Eventually Consistent Databases: State of the Art

Introduction

Eventual consistency [1] is a consistency model, which is used in many large distributed databases. Such databases require that all changes to a replicated piece of data eventually reach all affected replicas. Furthermore, the conflict resolution is not handled in these databases, and the responsibility is pushed up to the application authors in the event of conflicting updates. Eventual consistency is a specific form of weak consistency: the storage system guarantees that if no new updates are made to the object, eventually all accesses will return the last updated value [1]. If no failures occur, the maximum size of the inconsistency window can be determined based on the factors such as communication delays, the load on the system, and the number of replicas involved in the replication scheme. We earlier in https://blog.mariadb.org/mariadb-eventually-consistent/ studied is the MariaDB eventually consistent and found out that in the most of the configurations it can be.

DEFINITION: Eventual consistency.

Eventual delivery: An update executed at one node eventually executes at all nodes.
Termination: All update executions terminate.
Convergence: Nodes that have executed the same updates eventually reach an equivalent state (and stay).

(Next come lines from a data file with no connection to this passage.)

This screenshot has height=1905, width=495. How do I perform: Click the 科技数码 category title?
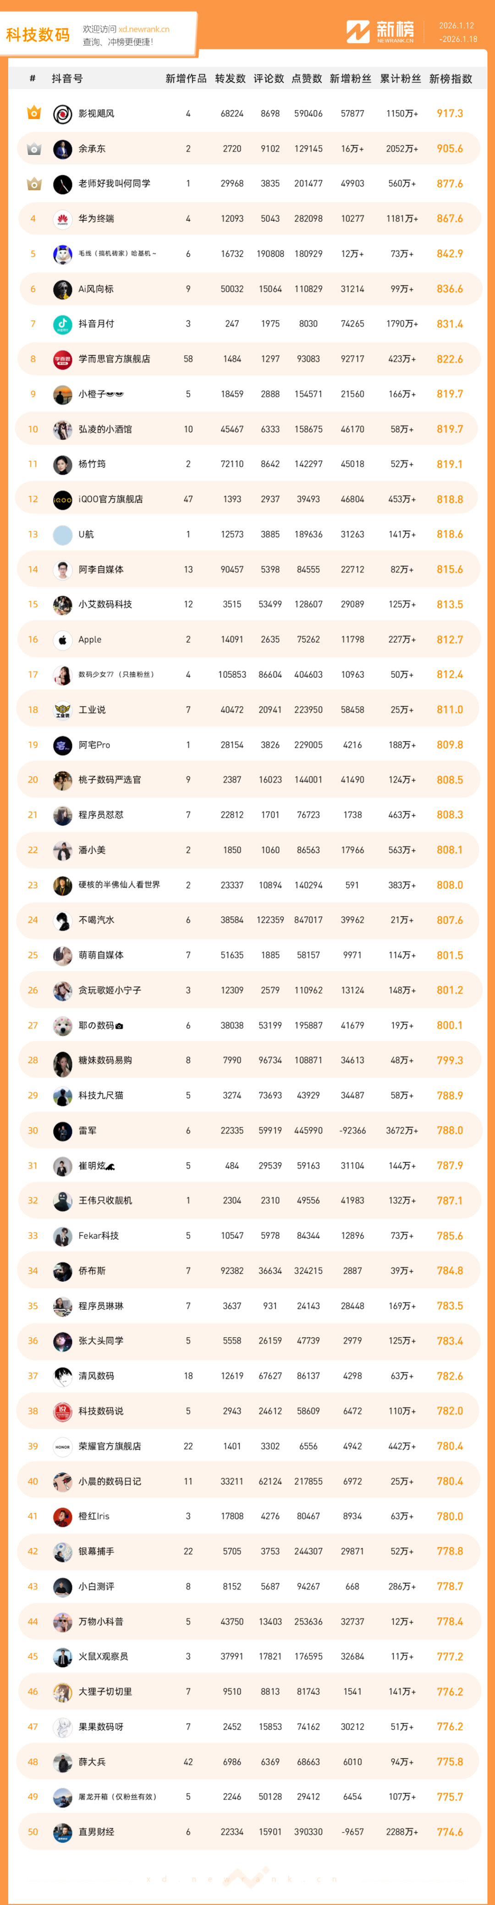(38, 35)
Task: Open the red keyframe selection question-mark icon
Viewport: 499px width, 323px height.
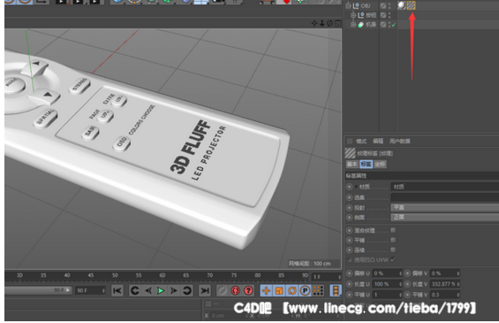Action: [248, 291]
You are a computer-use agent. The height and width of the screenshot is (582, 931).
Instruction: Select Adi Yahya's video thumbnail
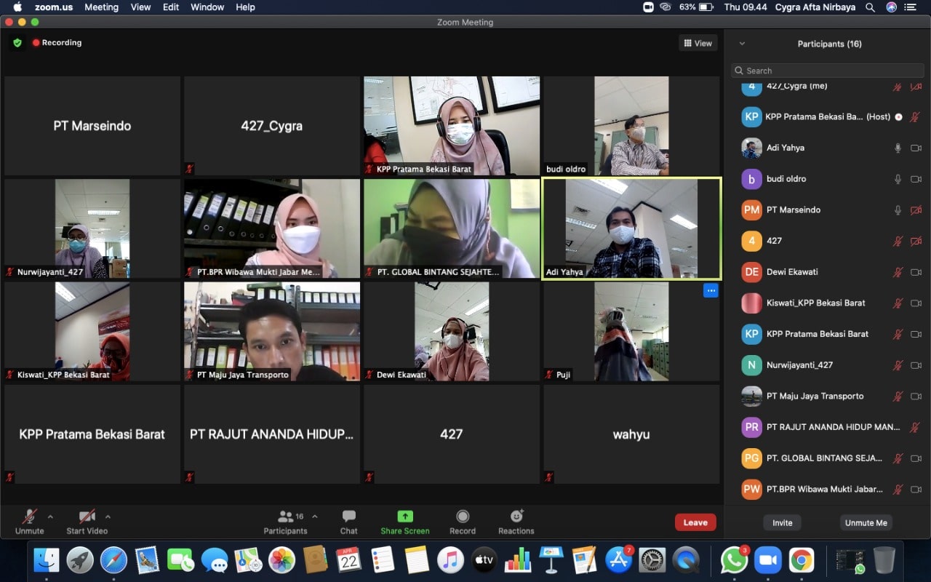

EXAMPLE: Consider a case where data item R=0 on all three nodes. Assume that we have the following sequence of writes and commits: W(R=3) C W(R=5) C W(R=7) C in node 0. Now read on node 1 could return R=5 and read from node 2 could return R=7. This is eventually consistent as long as eventually read from all nodes return the same value. Note that this final value could be R=5. Eventual consistency does not restrict the order in which the writes must be executed.

In this blog we shortly introduce database management systems using eventual consistency and we evaluate reviewed databases based on popularity, maturity, consistency and use cases. Based on this we present advantages and disadvantages of eventual consistency. A longer and more thorough version of this research has been published on [13].

Databases using eventual consistency

MongoDB [2] is a cross-platform document-oriented NoSQL database system, and uses BSON to store data as its data model. MongoDB is free and open source software, and has official drivers for a variety of popular programming languages and development environments. Web programming language Opa also has built- in support for MongoDB, and offers a type-safety layer on top of MongoDB. There are also a large number of unofficial or community-supported drivers for other programming languages and frameworks.

CouchDB [3] is an open source NoSQL database, and uses JSON as its data mdoel, JavaScript as its query language and HTTP as API. CouchDB was first released in 2005 and later became an Apache project in 2008. One of CouchDB’s distinguished features is multi-master replication.

Amazon SimpleDB [4] is a distributed database written in Erlang by Amazon.com. It is used as a web service with Amazon Elastic Compute Cloud (EC2) and Amazon S3, and is part of Amazon Web Services. It was announced on December 13, 2007.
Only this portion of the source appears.